There were pamphlets that accused the Quakers of taking secret satisfaction in the slaughter of Irish and German settler families at the hands of the Indians, and that called for Quakerism to be “extirpated from the face of the whole earth.” In the reverse direction, Irish Ulster Presbyterians were described as “Ulceration” “Piss-brute-tarians.” Franklin himself referred to the Irish settlers as “Christian white savages” and Germans as “Palatine boors” who refused to assimilate or learn English.

This was the state of relations among European settlers on the brink of the American Revolution. It’s a history that is inconvenient to the latest ideological project of the nativist right.

Those nativists insist that to be a “true American,” one must be descended from a group of founders who–they imagine– were united by a shared system of values and folkways, founders who (in their fevered imaginations) were all English-speaking Protestants from Northwest Europe. Those with bloodlines going back to those settlers–considered by nativists to be America’s “founding ethnicity”– are more American than those who lack such bloodlines, and they argue that immigration has “diluted” that “pure” American stock.

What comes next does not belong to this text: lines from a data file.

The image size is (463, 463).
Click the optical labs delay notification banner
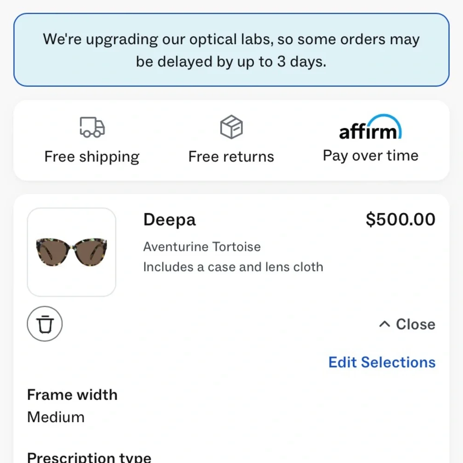[232, 50]
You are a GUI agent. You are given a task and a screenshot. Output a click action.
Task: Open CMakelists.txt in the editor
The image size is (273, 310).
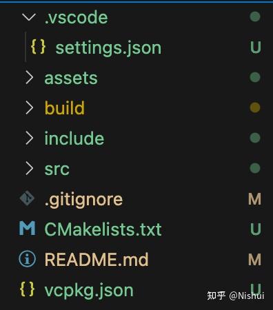point(103,229)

The MAGA bigots who embrace this ahistorical story are thrilled by Trump’s efforts to favor White asylum seekers over non-white ones, and his proposal to counteract growing diversity in America, which the Trump administration regards as a destabilizing cultural force. “The documents submitted in connection with the proposals assert that increasing diversity, “has reduced the level of social trust essential for the functioning of a democratic polity.”

The Times essay quoted Vice-President J.D. Vance’s acceptance speech at the Republican National Convention, in which Vance disavowed the belief that the United States is a country built on a creed, and insisted that “America is not just an idea. It is a group of people with a shared history.” As the author notes, that mythology is historically delusional.

Americans have never been “a group of people with a shared history.” The founders were an assortment of people from different histories and backgrounds who coexisted — often just barely — because they didn’t have any other choice but to do so. This was true even within the British majority; Puritans and Quakers alike were banished from Anglican Virginia, Quakers were hanged in Massachusetts, and English colonists in New England and the Tidewater region sided with and in some cases fought for opposing sides of the English Civil War. America was a nation that emerged in spite of itself…

Mr. Vance, like other nativists, refuses to acknowledge that cultural diversity, with all of its prejudices and conflicts, is in fact the through line of American history. The United States isn’t exceptional because of our common cultural heritage; we’re exceptional because we’ve been able to cohere despite faiths, traditions and languages that set us apart, and sometimes against one another. The drafters of the Constitution tried to create that cohesion by building a government that could transcend our divisions.

As the essayist concludes, the achievement of the founders would have been far less remarkable had the colonists been a monoculture. It is the very rejection of the pretense that any one group deserves some kind of privileged status that has made us  American.